When Ryan Wetzel, a long retired Montana basketball standout, saw the 6 foot, 11-inch Shad playing in the local amateur league, he knew Shad wasn’t just another rec player. Shad’s speed and agility for such a tall player is uncommon and he might just have what it takes to play professional basketball internationally. With Ryan’s encouragement, Shad dedicates himself to training and rekindles his dream of playing professionally.
Somehow, against all odds, Shad receives an invitation to the Las Vegas Overseas Combine where coaches from all over the world come to scout players to sign for their international pro teams. With the support of his family, and all of his savings, Shad lays it all on the line to see once and for all if he has what it takes to play professional basketball
When a career and passion merge, it’s often the beginning of something great.
At least, that’s what happened a couple short years ago when Ryan Wetzel, Northwest College alumnus and former Trapper basketball player (‘99-01), first saw 36-year-old Shad Blair on the court and asked, “Who is this guy?”
Wetzel—a prevention specialist for Western Montana Mental Health, personal basketball trainer and motivational speaker—understands the importance of helping people persevere when life throws its unexpected curveballs.

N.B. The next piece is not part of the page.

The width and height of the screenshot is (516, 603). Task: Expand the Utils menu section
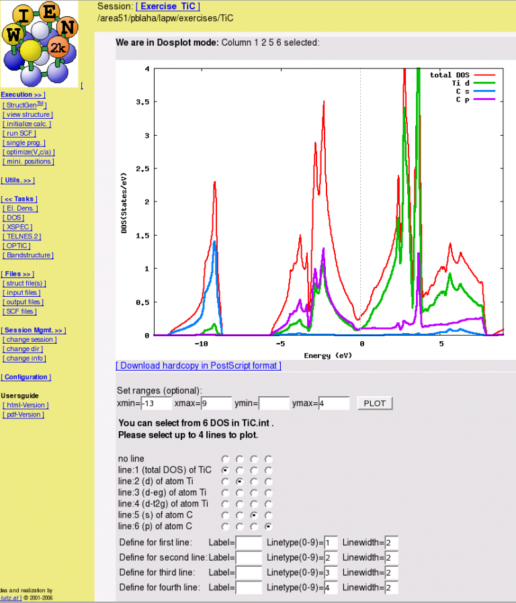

For Wetzel, being at the right place at the right time was only the beginning of a once-in-a-lifetime shot. Not only did he see this moment as a chance to train Blair and help him achieve his lifelong dreams of playing basketball professionally, but it also was an opportunity to share a story.
Directed by Devon Riter, Wetzel and Blair starred in the recently published documentary “Never Too Late,” which tells the story of Blair’s journey to compete against the best of the best.
While the process of creating the documentary was unforgettable, Wetzel explained that the final day of filming was truly memorable. “I remember asking the director if he thought film would be a hit, and the smile he gave me was something else.”
“When [the documentary] played at the Wilma Theater in Missoula, Montana, the entire theater was filled to around 600 people,” Wetzel noted. “I was shocked. At the end, the film received a standing ovation, and they had Shad and I come down on stage to speak to the jubilant crowd. People were crying and hugging us and star struck—it was absolutely crazy.”
Though this award-winning story of training, triumph and perseverance was recently shown at the Big Sky Documentary Film Festival, Wetzel’s experience with basketball and lending a helping hand to others is far more extensive.
“The personal basketball training business started years ago when a mother approached me after a camp I held at the YMCA in Billings, Montana,” Wetzel recalled. “She asked if I would work with her son on his game.”
Since 2006, he has worked with more than 1,000 children. He has even watched some go on to play basketball professionally. “It’s crazy when I really think about it,” he added.
Even as Wetzel continues to help many people fine tune their basketball skills, he still reflects fondly on his Northwest College experience.
“Take pride in being a Northwest Trapper,” he said. “Enjoy every minute of your time there. It is a solid institution with amazing history, and you get to continue that history by carrying on the legacy long after you are finished there. All these years later, I am still sharing my love for NWC!”